A new report from the thinktank Open Markets Institute scopes out the current state of AI content licensing for news publishers. “Same Gatekeepers, New Tollbooths: Mapping the AI Content Licensing Market” explores the emerging market for content licensing, arguing that news publishers are currently in a “double bind”: The same big tech companies that are developing commercial AI products and stripping news publishers of site traffic are the ones dictating what alternative revenue will look like. As the authors put it, Big Tech is “occupying both sides of the value chain simultaneously.”
“The deal structures, price precedents, intermediary take rates, and governance norms taking shape now will be difficult to revise once they are normalized,” write the authors Courtney Radsch and Karina Montoya, both from the institute’s newly named Center for Media & Digital Governance. (It previously went by The Center for Journalism & Liberty). “The question of whether publishers, journalism, or creators of any sort can make a credible collective claim before market structures crystallize will not stay open indefinitely.”
One of the most interesting sections of the report is a deep dive into new AI content licensing marketplaces, which often take a cut of the revenue they bring in for publishers. This includes new startups like Sphere.ai, ScalePost, Defined, and Tollbit, but also ones operated by Big Tech companies. Last summer, Cloudflare, which services about 20% of global web traffic, launched its “pay-per-crawl” marketplace, which allows publishers to set rates and charge AI companies each time one of their bots crawls their content. In February, Microsoft announced its Publisher Content Marketplace (PCM), which follows a “pay-per-use” model that allows publishers to sell “rights-cleared content” at set prices to Microsoft, and potentially to other AI developers.
Most commercial AI products repeatedly scrape news publications and retrieve up-to-date information from websites in order to answer specific user queries. This is known as retrieval augmented generation (RAG). The promise of these marketplaces is that they are building out new infrastructure that would allow news publishers to earn revenue from RAG systems. But the middleman marketplaces are also taking a big cut of that revenue, the report notes.

A startup like ScalePost takes roughly a 15% cut of the revenue earned by “rights holders,” while competitors TollBit and Sphere.ai take closer to 20–30%. The authors estimate, based largely on interviews with stakeholders, that Cloudflare is taking about a 30% cut of revenue.
Meanwhile, ProRata.ai, a startup that has developed its own answer engine built exclusively on licensed publisher content, shares subscription and advertising revenue with publishers 50/50. However, each publisher is paid proportionally based on attribution, or how often their content appears in the answer engine’s results. As of last summer, over 500 publishers had signed up with ProRata.ai.
It is yet to be seen just how much Microsoft will take from publishers that participate in its PCM.
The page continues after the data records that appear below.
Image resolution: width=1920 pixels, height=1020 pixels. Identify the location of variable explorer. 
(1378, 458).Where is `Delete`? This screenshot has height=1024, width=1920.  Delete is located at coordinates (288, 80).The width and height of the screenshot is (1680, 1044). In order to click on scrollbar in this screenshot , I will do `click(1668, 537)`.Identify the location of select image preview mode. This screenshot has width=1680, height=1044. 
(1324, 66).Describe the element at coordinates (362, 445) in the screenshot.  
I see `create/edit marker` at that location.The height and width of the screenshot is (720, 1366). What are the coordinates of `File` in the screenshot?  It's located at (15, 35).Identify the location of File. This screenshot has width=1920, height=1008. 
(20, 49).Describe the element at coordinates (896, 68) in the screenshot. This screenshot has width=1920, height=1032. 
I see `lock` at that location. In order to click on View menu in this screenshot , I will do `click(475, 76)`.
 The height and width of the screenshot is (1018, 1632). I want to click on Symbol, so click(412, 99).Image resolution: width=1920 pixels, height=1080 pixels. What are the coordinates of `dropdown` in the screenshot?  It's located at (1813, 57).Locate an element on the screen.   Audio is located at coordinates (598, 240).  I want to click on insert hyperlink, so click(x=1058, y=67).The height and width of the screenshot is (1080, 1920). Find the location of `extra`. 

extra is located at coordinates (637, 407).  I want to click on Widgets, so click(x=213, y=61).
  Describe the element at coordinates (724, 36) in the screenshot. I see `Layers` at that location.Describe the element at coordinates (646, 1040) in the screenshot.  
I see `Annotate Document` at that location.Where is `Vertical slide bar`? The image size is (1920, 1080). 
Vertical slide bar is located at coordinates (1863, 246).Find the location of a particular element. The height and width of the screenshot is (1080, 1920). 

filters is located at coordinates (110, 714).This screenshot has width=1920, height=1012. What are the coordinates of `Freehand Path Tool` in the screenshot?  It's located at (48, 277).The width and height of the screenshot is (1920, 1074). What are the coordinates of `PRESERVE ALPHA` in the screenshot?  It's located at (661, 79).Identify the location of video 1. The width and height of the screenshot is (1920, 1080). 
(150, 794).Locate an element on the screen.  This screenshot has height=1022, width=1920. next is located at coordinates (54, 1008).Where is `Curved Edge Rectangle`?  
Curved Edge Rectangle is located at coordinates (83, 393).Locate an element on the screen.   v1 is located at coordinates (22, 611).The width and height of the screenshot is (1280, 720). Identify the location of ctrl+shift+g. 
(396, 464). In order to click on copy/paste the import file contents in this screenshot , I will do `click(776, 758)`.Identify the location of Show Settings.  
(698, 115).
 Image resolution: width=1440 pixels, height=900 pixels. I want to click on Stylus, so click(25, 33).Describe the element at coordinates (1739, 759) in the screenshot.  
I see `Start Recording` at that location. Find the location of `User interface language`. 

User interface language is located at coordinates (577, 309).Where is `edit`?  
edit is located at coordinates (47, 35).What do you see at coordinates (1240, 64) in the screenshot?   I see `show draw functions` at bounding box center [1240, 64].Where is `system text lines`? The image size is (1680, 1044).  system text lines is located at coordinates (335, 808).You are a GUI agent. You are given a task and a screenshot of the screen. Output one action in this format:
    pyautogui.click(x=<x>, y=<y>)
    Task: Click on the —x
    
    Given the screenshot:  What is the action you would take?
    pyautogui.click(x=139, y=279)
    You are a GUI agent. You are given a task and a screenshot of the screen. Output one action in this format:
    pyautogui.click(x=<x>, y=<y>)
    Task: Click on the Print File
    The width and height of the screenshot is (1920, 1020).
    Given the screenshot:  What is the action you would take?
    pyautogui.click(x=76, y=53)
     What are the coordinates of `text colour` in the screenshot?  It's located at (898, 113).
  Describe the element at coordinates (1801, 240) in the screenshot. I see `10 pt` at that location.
The report points to Spotify as an important benchmark for evaluating these various “take rates.” Historically, Spotify has taken a 30% cut of revenue from streaming. Despite many drawbacks, that model has allowed music rights holders to earn significant revenue and propped up the industry during its transition to streaming. Still, the report concludes that further scrutiny of these marketplaces is needed, particularly when Big Tech is the one building the scaffolding.
“Regulatory attention is warranted on these platform operators in order to mitigate their data access advantages and ability to set de facto (and potentially coercive) standards for an industry in which no independent standards yet exist,” the authors write.